THE PROBLEM » Your task is to copy exactly the lines from the line containing "Given: Toggle the Matched checkbox" through the end of the listing below, with pictures left out.
________________
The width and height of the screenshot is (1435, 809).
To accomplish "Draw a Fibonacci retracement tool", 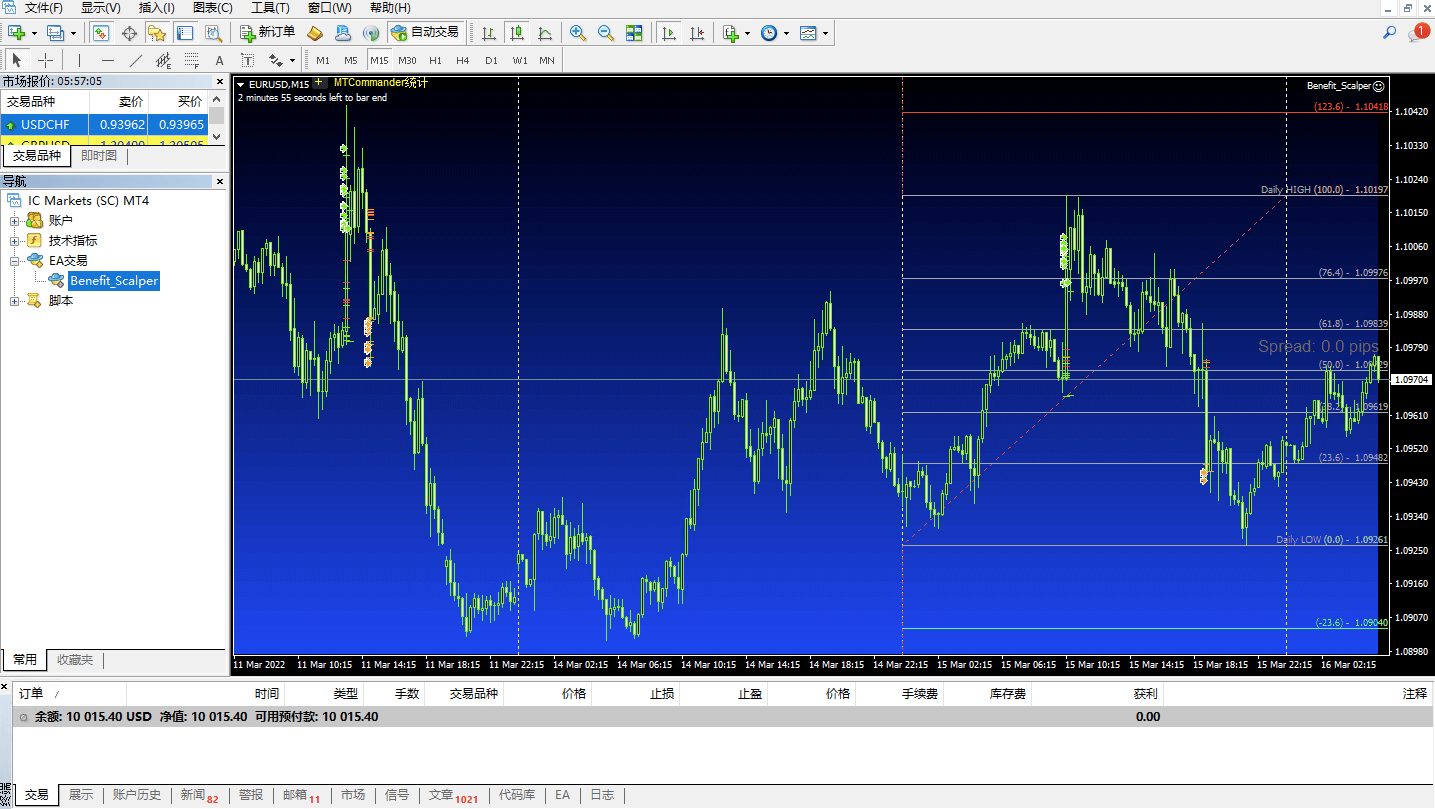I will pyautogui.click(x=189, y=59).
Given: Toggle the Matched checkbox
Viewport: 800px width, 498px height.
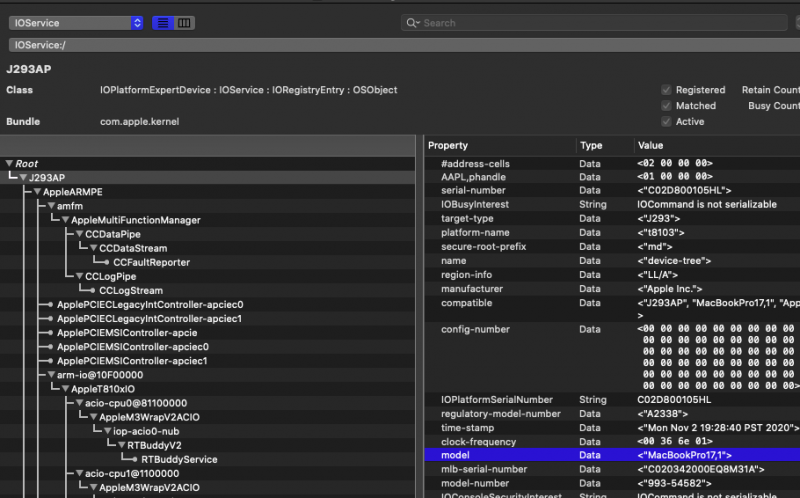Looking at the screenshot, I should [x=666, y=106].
________________
RESPONSE BOX »
Given: Toggle the Matched checkbox
Viewport: 800px width, 498px height.
Looking at the screenshot, I should [x=666, y=106].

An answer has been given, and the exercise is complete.